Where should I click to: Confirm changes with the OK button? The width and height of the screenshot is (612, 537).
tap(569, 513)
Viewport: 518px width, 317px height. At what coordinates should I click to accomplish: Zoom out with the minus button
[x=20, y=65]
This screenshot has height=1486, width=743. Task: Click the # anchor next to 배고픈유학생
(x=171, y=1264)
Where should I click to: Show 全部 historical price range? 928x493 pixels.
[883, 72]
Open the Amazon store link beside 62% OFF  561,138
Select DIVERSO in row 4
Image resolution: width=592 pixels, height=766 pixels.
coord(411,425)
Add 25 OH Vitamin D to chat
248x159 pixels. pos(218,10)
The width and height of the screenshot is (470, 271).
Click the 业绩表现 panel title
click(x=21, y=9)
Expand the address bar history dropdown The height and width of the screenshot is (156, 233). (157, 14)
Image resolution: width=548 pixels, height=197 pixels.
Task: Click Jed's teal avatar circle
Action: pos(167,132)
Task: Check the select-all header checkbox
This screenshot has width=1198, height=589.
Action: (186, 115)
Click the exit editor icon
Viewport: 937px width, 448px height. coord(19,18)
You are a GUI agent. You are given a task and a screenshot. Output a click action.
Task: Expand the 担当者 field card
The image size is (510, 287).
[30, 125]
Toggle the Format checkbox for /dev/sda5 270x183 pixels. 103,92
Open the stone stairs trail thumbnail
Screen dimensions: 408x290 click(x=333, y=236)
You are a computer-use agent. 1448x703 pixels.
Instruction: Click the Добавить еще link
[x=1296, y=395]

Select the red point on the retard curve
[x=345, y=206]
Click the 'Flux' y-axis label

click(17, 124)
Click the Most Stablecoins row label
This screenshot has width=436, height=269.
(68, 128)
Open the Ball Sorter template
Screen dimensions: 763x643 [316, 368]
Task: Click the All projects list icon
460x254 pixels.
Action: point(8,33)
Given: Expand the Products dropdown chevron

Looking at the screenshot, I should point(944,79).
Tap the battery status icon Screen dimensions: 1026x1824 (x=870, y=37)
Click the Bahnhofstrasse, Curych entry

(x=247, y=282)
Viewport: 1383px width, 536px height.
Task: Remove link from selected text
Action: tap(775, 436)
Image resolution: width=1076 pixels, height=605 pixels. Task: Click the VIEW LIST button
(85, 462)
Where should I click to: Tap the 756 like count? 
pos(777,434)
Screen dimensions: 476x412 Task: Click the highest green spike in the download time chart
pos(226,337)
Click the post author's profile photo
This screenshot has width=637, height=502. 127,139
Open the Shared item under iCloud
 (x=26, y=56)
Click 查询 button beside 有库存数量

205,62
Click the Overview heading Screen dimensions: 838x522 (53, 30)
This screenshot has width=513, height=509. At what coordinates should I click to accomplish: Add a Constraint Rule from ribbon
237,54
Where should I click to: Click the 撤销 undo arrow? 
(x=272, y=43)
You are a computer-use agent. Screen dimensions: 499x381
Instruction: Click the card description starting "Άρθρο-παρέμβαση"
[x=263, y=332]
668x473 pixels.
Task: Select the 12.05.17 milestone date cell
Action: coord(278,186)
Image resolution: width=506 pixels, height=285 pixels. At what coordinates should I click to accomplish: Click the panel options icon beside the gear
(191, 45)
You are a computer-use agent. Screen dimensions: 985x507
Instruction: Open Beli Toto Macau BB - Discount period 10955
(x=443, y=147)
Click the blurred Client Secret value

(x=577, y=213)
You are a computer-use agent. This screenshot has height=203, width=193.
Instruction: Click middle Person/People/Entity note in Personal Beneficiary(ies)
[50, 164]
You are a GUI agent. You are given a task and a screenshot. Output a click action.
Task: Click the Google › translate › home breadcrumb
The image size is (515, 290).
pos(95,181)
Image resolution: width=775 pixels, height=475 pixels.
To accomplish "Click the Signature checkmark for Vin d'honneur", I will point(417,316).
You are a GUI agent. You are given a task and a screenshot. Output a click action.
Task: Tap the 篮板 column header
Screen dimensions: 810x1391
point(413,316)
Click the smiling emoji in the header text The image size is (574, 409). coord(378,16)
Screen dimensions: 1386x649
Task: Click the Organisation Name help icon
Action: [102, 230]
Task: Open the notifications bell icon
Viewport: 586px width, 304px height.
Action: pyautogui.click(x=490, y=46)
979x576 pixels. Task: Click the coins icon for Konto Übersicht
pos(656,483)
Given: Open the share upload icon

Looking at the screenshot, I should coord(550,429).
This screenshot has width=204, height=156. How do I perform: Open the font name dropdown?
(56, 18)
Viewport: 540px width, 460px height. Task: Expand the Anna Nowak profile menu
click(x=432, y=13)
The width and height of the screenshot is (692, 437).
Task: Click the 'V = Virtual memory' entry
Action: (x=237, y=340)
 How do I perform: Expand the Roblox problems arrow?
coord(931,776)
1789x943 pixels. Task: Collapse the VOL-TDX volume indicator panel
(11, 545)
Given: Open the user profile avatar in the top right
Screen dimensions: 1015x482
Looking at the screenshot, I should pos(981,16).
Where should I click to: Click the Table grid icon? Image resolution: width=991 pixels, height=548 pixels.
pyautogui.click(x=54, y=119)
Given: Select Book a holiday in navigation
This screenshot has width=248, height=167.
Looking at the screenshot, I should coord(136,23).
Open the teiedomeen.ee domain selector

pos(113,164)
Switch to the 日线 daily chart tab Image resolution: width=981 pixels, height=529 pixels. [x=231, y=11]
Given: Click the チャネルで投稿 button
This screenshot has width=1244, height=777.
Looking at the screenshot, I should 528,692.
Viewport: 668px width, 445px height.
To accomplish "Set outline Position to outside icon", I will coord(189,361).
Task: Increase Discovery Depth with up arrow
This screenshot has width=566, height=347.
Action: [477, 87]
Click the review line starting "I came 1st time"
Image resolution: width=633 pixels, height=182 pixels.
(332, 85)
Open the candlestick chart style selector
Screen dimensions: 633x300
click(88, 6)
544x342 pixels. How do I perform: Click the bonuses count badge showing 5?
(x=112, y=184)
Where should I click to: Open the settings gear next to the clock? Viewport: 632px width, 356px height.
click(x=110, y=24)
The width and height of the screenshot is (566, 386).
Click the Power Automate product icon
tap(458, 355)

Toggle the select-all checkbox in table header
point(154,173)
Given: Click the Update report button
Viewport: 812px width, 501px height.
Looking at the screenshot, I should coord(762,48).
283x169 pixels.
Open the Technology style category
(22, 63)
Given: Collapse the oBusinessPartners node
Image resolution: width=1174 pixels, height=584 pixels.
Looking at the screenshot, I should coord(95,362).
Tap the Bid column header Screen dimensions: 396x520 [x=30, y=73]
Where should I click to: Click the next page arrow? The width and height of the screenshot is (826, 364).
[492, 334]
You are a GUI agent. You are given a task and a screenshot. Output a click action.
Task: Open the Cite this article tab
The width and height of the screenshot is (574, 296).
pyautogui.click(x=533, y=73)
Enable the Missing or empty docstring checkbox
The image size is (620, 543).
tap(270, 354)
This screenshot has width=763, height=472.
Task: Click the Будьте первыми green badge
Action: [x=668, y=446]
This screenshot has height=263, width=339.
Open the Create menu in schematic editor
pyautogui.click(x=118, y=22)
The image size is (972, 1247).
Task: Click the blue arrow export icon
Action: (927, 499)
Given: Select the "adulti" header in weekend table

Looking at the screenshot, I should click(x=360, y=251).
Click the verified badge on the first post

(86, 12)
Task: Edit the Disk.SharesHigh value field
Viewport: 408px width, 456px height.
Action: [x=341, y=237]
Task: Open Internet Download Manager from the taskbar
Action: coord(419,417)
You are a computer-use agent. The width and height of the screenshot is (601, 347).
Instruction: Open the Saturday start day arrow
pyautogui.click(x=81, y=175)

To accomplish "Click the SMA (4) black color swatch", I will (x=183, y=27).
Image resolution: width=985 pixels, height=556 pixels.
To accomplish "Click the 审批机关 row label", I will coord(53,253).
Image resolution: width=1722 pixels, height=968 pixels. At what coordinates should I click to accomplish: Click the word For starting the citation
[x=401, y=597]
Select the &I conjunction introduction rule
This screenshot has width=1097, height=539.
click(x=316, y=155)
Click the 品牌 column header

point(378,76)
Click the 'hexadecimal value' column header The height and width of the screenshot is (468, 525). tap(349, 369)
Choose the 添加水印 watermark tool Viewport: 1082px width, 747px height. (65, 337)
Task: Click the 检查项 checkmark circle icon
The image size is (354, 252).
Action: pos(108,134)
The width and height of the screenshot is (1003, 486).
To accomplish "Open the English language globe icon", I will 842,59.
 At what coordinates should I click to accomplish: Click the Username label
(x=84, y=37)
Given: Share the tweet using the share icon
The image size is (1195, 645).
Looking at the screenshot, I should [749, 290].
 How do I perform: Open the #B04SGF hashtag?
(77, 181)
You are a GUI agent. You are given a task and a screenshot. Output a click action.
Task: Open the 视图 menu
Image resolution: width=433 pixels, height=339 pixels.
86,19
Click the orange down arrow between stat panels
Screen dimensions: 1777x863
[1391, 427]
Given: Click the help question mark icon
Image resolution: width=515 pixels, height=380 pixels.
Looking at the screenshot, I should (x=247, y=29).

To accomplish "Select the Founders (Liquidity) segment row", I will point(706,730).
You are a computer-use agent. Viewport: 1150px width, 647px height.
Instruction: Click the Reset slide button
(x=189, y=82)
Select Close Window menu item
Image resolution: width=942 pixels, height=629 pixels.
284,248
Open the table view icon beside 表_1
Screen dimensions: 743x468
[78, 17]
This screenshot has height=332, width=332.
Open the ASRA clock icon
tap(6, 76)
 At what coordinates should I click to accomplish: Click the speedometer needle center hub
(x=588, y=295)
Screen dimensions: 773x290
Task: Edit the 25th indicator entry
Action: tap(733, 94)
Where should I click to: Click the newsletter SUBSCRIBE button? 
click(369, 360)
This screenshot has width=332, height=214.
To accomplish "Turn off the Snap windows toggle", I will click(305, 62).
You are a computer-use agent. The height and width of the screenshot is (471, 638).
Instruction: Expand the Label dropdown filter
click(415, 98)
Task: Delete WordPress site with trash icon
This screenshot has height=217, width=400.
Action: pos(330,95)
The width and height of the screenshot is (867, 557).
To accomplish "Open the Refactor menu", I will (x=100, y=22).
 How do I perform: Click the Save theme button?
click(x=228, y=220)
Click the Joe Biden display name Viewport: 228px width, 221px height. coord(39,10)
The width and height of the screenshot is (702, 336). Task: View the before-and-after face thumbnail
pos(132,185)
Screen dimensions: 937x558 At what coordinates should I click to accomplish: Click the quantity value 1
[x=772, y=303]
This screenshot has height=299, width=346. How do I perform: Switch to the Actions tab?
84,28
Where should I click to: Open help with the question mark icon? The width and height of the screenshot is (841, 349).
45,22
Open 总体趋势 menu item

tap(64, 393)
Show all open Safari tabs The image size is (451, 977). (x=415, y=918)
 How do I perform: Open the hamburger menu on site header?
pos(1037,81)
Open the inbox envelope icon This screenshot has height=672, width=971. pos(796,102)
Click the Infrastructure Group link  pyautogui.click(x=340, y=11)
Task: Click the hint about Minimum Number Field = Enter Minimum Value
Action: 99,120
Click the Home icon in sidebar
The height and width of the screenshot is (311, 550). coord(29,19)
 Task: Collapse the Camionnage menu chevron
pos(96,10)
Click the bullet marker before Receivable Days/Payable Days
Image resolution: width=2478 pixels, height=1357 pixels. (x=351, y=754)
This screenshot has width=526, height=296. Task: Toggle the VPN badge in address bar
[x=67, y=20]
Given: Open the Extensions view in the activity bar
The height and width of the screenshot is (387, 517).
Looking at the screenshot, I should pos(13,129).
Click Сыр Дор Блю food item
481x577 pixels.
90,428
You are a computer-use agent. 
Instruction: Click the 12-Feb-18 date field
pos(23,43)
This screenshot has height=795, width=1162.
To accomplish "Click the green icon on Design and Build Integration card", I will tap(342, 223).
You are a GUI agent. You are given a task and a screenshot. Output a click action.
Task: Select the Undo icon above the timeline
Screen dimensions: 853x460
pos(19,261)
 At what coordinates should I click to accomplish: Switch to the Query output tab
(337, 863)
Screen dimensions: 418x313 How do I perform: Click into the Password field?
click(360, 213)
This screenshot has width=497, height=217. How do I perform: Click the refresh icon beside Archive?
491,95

> [Exercise brief]:
An exact copy of the lines above, from the one containing "Click the 品牌 column header" through the one containing "The width and height of the screenshot is (1003, 486).", is the whole of the answer.

> [Answer box]:
Click the 品牌 column header

point(378,76)
Click the 'hexadecimal value' column header The height and width of the screenshot is (468, 525). tap(349, 369)
Choose the 添加水印 watermark tool Viewport: 1082px width, 747px height. (65, 337)
Task: Click the 检查项 checkmark circle icon
The image size is (354, 252).
Action: pos(108,134)
The width and height of the screenshot is (1003, 486).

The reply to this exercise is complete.